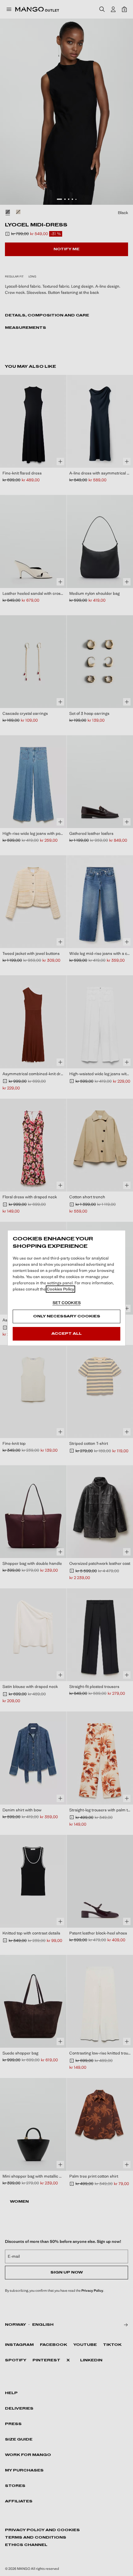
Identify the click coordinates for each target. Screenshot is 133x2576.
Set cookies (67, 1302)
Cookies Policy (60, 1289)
...
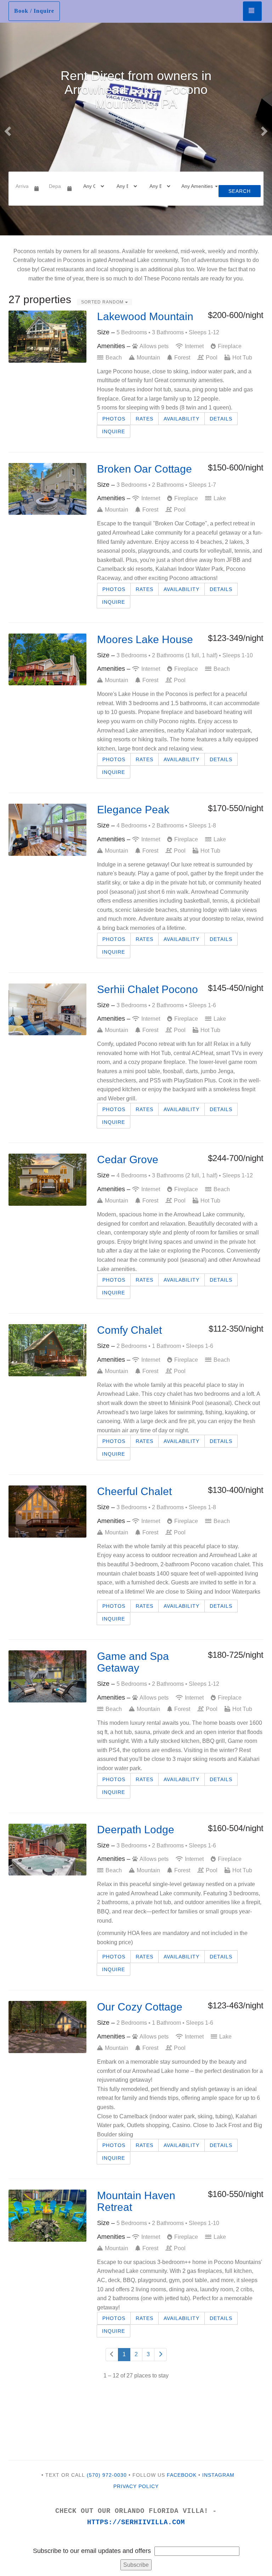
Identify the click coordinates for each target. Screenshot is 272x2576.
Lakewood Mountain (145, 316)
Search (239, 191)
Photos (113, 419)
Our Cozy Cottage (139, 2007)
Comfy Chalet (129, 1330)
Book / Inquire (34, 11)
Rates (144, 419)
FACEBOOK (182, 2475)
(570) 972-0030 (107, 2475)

§ **About this task**: From the entries above, restate word for word the lines from the line containing "Screenshot is 133x2576." to the line containing "Cookies Policy (60, 1289)", both ends included, and nothing more.

§ **Written response**:
Identify the click coordinates for each target. Screenshot is 133x2576.
Set cookies (67, 1302)
Cookies Policy (60, 1289)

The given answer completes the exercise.